OBJECTIVES
• A. In the Toronto real estate text, give the passage again starting at the words "Price – The" and ending after "of dollars. Sweet.", with "hardball" changed to "tough".
• B. In the Toronto real estate text, list every phrase that refers to a past time or period.

DOCUMENT SECTION
For the last few years, Toronto’s real estate market has been on a seemingly never-ending upwards trajectory. With Sellers controlling the market, Buyers did whatever Sellers wanted, and real estate agents simply did what they were told to do. They became order takers. In fact, it spawned a new term that I wish I’d come up with: the McRealtor. Would you like fries with that?

As I blogged about earlier this week,  negotiation isn’t really part of the curriculum to get your real estate license in Ontario. But as the Toronto real estate market becomes more balanced (in other words, the supply of properties for sale is equal to the number of buyers looking to buy them), the art of negotiation is becoming more critical. Sellers can no longer count on getting a bidding war, and they can no longer dictate the terms of the agreement.

If you’re a Buyer in Toronto’s new real estate market, here’s what you need to know about negotiation:

Price – The old McRealtor standard of ‘give the Seller what they want’ is so 2011. These days, it’s not uncommon for negotiations to go back and forth numerous times and to span a number of days (vs mere minutes last spring). More and more, we’re finding that playing hardball when representing Buyers is working. It’s paid off for our clients to the tune of tens of thousands of dollars. Sweet.

Text and element pointing records
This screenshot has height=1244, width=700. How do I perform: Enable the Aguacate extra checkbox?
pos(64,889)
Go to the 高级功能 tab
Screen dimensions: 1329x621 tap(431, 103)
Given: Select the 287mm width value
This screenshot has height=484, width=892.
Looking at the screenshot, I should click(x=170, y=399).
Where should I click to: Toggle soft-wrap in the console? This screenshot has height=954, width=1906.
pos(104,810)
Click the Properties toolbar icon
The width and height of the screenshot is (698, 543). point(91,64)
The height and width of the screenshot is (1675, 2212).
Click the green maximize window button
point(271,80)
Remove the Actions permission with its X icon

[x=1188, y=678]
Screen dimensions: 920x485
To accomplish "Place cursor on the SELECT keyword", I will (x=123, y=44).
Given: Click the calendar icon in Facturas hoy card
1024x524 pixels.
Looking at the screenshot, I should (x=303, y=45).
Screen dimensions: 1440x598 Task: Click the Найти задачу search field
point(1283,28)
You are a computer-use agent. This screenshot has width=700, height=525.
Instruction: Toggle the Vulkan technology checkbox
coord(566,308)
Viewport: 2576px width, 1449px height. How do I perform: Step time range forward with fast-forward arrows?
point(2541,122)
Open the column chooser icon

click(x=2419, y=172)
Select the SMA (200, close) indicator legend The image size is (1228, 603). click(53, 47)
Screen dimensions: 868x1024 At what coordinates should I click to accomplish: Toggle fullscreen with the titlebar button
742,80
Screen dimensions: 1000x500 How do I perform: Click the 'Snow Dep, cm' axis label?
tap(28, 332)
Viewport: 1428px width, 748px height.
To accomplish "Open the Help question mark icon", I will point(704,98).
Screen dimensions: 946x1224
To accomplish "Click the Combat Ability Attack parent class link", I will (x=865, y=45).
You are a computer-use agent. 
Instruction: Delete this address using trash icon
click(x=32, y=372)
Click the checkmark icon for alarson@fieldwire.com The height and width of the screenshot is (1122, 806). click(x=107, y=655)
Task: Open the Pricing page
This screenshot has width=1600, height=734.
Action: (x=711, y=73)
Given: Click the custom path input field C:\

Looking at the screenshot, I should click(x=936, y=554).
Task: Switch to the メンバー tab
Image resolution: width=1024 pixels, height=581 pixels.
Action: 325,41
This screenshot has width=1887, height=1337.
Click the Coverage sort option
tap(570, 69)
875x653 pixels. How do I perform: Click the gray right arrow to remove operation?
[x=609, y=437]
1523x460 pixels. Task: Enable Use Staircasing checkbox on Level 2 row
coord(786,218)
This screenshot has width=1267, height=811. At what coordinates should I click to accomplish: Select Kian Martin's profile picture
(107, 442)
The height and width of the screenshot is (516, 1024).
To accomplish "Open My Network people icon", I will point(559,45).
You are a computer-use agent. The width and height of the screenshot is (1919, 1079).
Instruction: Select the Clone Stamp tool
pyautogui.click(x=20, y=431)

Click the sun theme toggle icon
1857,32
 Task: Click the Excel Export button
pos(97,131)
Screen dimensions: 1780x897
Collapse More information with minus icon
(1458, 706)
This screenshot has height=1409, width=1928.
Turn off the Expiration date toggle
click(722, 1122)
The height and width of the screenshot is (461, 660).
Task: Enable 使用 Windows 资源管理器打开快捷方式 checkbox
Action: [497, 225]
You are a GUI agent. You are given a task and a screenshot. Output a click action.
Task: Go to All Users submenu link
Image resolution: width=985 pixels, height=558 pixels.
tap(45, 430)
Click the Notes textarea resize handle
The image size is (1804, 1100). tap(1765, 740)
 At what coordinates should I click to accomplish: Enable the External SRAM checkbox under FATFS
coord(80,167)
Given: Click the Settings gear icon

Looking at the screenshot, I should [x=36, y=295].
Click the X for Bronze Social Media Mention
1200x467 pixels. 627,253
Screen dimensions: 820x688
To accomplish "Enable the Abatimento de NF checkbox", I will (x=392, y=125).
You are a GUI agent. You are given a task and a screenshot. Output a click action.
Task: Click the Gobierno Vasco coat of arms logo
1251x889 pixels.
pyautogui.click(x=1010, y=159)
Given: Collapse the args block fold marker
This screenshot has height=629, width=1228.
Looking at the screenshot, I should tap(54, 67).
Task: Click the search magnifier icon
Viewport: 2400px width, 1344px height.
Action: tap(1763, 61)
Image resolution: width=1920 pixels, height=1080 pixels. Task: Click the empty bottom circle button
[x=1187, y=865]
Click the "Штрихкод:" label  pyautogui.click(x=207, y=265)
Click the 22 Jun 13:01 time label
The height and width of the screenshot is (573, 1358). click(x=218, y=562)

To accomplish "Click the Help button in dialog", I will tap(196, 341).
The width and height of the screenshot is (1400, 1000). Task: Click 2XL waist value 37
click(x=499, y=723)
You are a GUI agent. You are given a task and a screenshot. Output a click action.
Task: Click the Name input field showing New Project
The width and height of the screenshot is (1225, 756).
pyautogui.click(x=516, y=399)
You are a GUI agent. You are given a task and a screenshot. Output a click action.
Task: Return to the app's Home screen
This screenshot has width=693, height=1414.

SOLUTIONS FOR EACH TASK
• A.
Price – The old McRealtor standard of ‘give the Seller what they want’ is so 2011. These days, it’s not uncommon for negotiations to go back and forth numerous times and to span a number of days (vs mere minutes last spring). More and more, we’re finding that playing tough when representing Buyers is working. It’s paid off for our clients to the tune of tens of thousands of dollars. Sweet.

• B.
the last few years
earlier this week
2011
last spring